What you will do. No pictures belong in the copy. Reproduce exactly the lines beginning at the line containing "Select the blue bullet beside Summary" and continuing to the end of the entries below.

Start of Record set

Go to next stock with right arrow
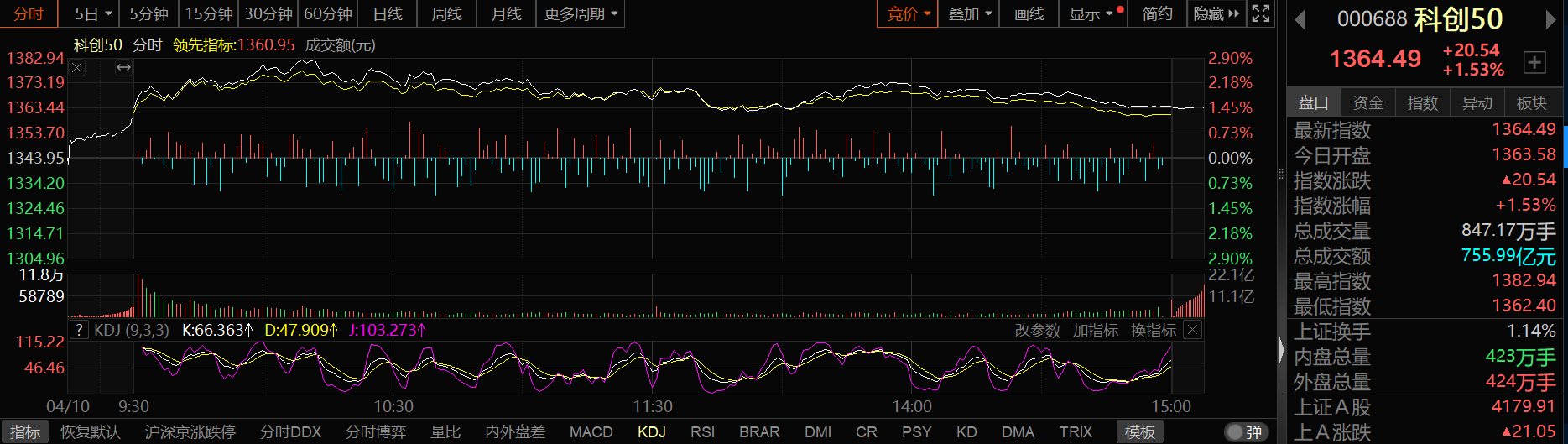Viewport: 1568px width, 444px height. pyautogui.click(x=1550, y=19)
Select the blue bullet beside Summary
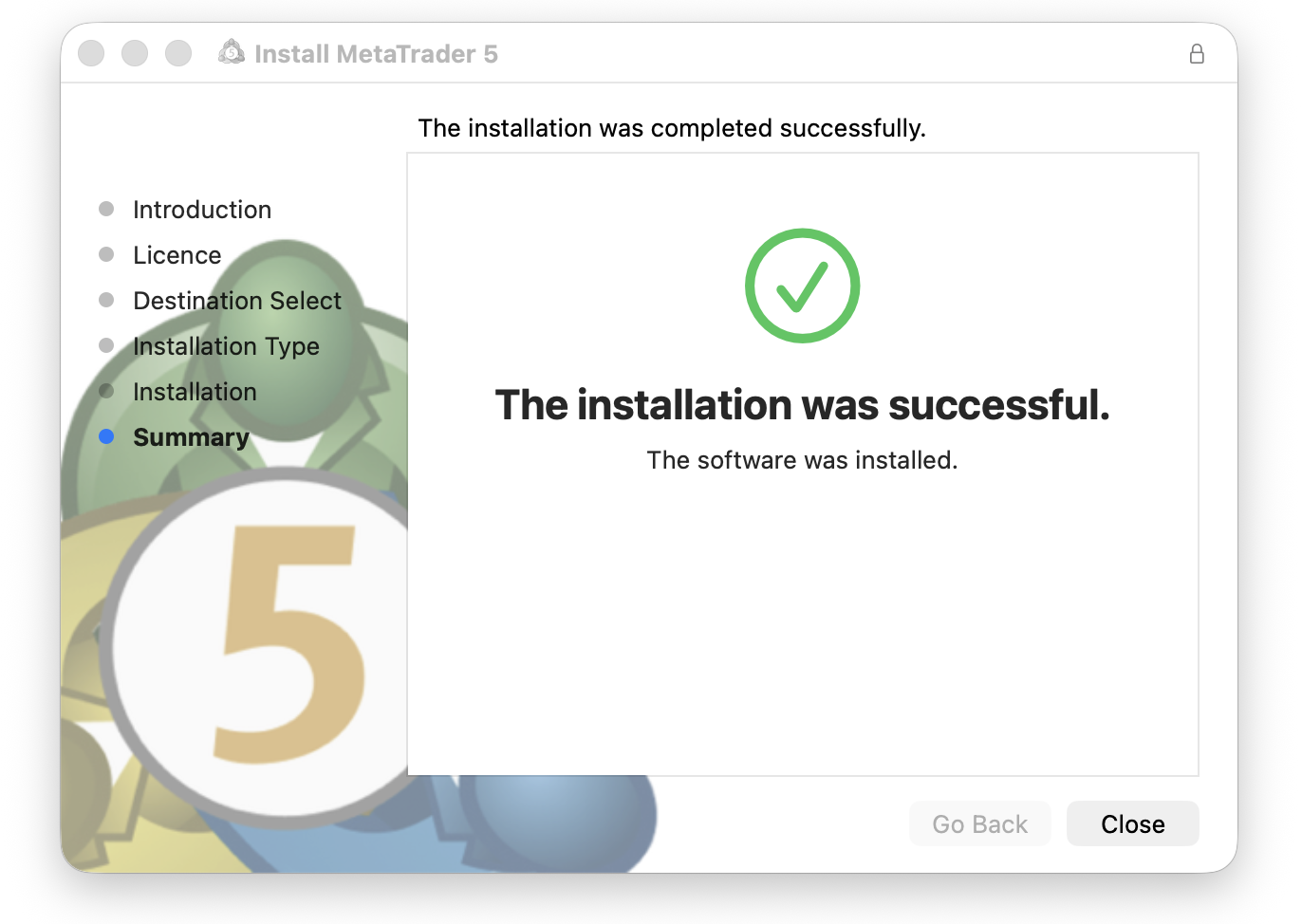This screenshot has height=924, width=1302. pyautogui.click(x=105, y=437)
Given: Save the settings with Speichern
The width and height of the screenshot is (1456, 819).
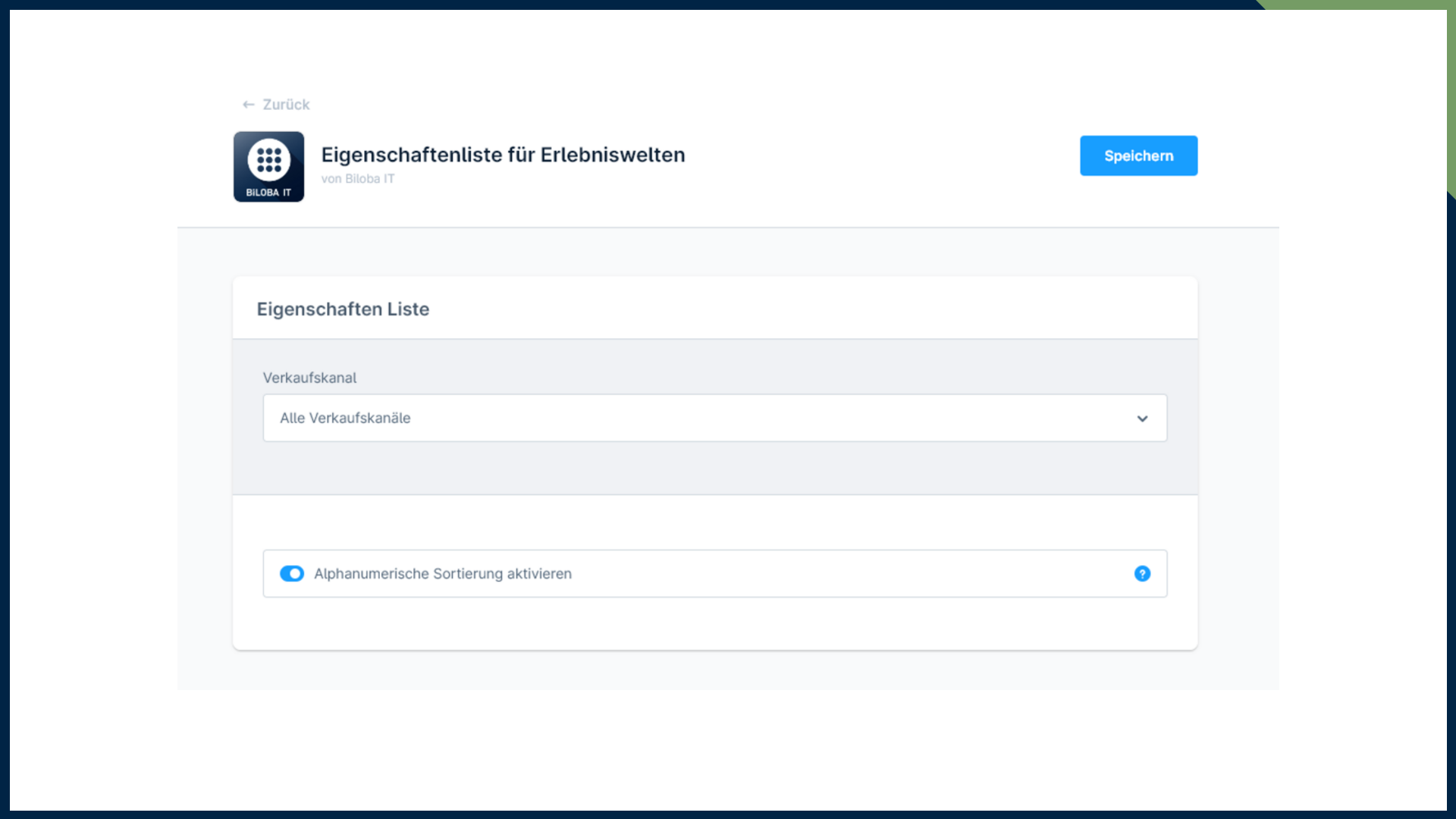Looking at the screenshot, I should pos(1138,156).
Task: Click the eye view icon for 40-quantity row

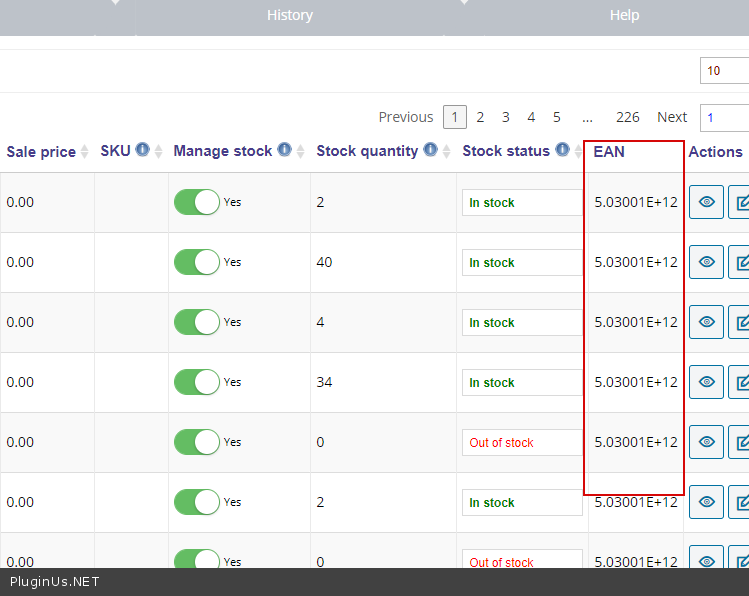Action: click(706, 262)
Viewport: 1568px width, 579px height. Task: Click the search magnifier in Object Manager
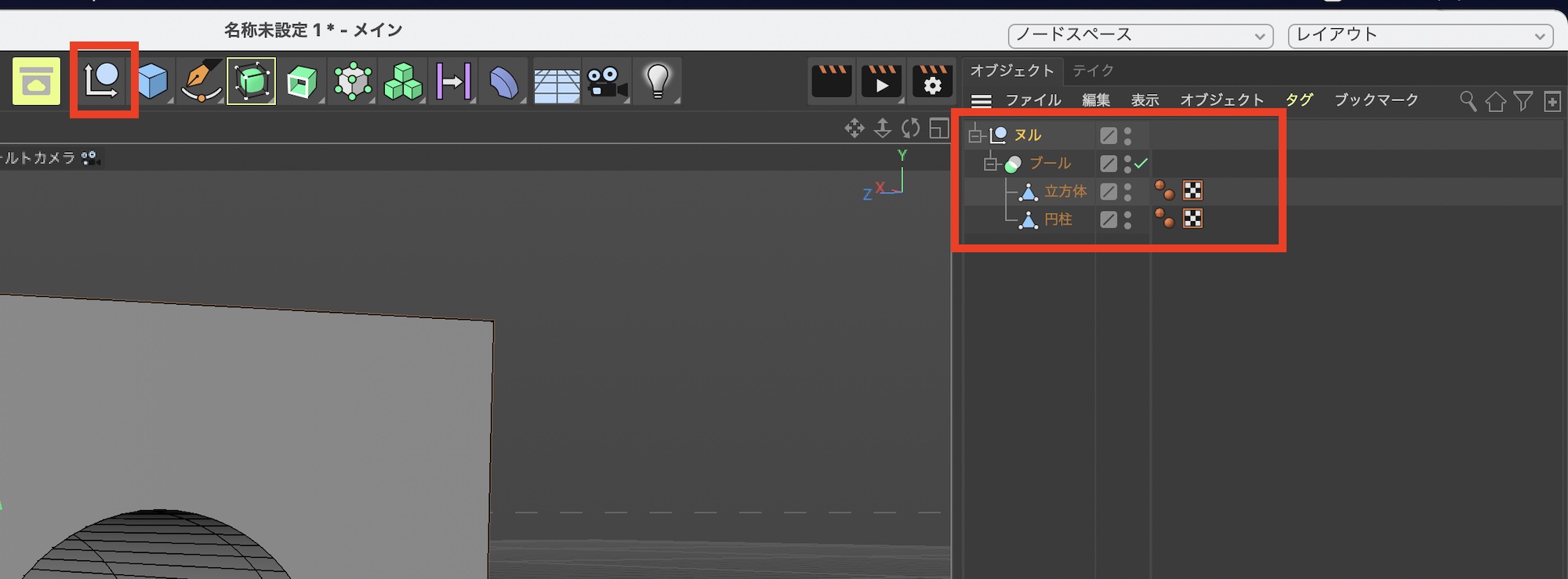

End of Record set

Task response.
Select the blue bullet beside Summary
This screenshot has height=924, width=1302. pyautogui.click(x=105, y=437)
Given: Save the settings with Speichern
The width and height of the screenshot is (1456, 819).
Looking at the screenshot, I should pos(1138,156).
Task: Click the eye view icon for 40-quantity row

Action: click(706, 262)
Viewport: 1568px width, 579px height. Task: Click the search magnifier in Object Manager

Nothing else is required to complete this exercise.